**Work task**. Up through the line that contains "524x526 pixels.", retype the entries exactly, beginning at the very first line.

━━━━━━━━━━━━━━━━━━━━━━━━━━━━━━

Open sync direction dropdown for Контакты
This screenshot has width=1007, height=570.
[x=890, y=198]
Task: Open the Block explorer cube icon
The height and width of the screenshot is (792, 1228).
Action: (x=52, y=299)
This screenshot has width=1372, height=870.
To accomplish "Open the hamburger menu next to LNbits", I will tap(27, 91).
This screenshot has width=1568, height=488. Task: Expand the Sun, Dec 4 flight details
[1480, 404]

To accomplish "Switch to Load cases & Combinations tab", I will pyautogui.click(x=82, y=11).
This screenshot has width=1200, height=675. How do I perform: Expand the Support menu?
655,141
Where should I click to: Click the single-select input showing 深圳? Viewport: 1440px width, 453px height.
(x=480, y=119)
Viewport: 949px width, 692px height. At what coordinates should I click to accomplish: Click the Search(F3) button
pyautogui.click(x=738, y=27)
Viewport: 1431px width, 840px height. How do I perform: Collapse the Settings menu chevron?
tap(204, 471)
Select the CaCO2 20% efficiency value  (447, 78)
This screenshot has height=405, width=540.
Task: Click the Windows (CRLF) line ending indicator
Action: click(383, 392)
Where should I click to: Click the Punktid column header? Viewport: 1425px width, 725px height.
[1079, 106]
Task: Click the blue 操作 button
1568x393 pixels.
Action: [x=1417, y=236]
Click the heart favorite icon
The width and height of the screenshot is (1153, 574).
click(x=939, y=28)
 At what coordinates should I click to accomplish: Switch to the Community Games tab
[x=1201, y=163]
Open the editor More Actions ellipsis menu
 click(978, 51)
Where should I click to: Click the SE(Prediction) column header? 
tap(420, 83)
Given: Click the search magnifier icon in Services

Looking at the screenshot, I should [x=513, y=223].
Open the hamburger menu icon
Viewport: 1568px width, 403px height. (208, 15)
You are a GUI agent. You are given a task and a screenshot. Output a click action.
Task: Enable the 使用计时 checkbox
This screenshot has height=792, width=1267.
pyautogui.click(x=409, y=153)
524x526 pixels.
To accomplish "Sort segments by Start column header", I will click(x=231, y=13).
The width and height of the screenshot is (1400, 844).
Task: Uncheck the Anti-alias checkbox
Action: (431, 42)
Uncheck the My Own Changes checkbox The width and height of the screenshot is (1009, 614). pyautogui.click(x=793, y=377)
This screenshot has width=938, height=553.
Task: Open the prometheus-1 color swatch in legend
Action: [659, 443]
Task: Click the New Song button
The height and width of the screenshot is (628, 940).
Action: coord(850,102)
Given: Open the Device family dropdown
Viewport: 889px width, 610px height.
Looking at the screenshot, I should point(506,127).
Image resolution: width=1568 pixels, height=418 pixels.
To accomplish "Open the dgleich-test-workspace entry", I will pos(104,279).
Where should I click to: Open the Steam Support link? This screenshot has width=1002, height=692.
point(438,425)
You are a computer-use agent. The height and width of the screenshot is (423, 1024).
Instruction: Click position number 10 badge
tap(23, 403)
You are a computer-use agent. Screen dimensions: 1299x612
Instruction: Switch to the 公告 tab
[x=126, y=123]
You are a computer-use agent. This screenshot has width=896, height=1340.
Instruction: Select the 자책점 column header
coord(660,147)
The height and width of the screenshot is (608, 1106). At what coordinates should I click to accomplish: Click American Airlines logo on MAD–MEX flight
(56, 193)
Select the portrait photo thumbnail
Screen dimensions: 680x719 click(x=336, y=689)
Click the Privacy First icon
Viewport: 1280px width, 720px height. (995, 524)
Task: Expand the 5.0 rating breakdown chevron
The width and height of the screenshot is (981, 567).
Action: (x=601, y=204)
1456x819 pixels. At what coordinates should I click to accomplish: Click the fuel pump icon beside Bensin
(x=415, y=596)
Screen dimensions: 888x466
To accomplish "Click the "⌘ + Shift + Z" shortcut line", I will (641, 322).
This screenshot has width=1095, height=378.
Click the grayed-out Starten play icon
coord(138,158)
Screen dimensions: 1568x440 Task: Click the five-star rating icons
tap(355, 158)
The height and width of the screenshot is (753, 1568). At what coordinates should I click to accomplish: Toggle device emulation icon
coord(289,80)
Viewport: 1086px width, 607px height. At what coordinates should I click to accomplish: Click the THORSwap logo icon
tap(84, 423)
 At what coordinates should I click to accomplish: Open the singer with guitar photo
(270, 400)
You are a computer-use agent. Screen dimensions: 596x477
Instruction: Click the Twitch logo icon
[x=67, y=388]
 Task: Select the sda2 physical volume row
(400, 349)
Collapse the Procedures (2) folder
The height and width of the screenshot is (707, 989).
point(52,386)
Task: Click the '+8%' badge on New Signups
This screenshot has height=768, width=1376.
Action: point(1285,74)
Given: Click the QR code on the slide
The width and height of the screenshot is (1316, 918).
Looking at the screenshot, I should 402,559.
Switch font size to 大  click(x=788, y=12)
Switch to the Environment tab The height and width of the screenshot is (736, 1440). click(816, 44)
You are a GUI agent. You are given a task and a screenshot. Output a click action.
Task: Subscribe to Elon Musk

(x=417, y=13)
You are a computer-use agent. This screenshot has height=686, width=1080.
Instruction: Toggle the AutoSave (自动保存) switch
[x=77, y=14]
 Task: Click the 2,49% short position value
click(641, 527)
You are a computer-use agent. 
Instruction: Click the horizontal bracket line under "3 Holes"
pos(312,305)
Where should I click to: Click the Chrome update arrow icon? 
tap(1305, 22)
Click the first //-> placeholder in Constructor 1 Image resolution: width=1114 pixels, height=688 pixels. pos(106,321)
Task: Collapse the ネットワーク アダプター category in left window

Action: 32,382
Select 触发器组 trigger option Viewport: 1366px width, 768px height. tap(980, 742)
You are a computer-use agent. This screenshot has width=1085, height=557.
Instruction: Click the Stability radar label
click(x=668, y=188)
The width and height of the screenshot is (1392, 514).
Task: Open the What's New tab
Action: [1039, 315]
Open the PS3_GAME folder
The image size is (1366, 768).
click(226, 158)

━━━━━━━━━━━━━━━━━━━━━━━━━━━━━━

**Solution for this task**.
Open sync direction dropdown for Контакты
This screenshot has width=1007, height=570.
[x=890, y=198]
Task: Open the Block explorer cube icon
The height and width of the screenshot is (792, 1228).
Action: (x=52, y=299)
This screenshot has width=1372, height=870.
To accomplish "Open the hamburger menu next to LNbits", I will tap(27, 91).
This screenshot has width=1568, height=488. Task: Expand the Sun, Dec 4 flight details
[1480, 404]

To accomplish "Switch to Load cases & Combinations tab", I will pyautogui.click(x=82, y=11).
This screenshot has width=1200, height=675. How do I perform: Expand the Support menu?
655,141
Where should I click to: Click the single-select input showing 深圳? Viewport: 1440px width, 453px height.
(x=480, y=119)
Viewport: 949px width, 692px height. At what coordinates should I click to accomplish: Click the Search(F3) button
pyautogui.click(x=738, y=27)
Viewport: 1431px width, 840px height. How do I perform: Collapse the Settings menu chevron?
tap(204, 471)
Select the CaCO2 20% efficiency value  (447, 78)
This screenshot has height=405, width=540.
Task: Click the Windows (CRLF) line ending indicator
Action: click(383, 392)
Where should I click to: Click the Punktid column header? Viewport: 1425px width, 725px height.
[1079, 106]
Task: Click the blue 操作 button
1568x393 pixels.
Action: [x=1417, y=236]
Click the heart favorite icon
The width and height of the screenshot is (1153, 574).
click(x=939, y=28)
 At what coordinates should I click to accomplish: Switch to the Community Games tab
[x=1201, y=163]
Open the editor More Actions ellipsis menu
 click(978, 51)
Where should I click to: Click the SE(Prediction) column header? 
tap(420, 83)
Given: Click the search magnifier icon in Services

Looking at the screenshot, I should [x=513, y=223].
Open the hamburger menu icon
Viewport: 1568px width, 403px height. (208, 15)
You are a GUI agent. You are given a task and a screenshot. Output a click action.
Task: Enable the 使用计时 checkbox
This screenshot has height=792, width=1267.
pyautogui.click(x=409, y=153)
524x526 pixels.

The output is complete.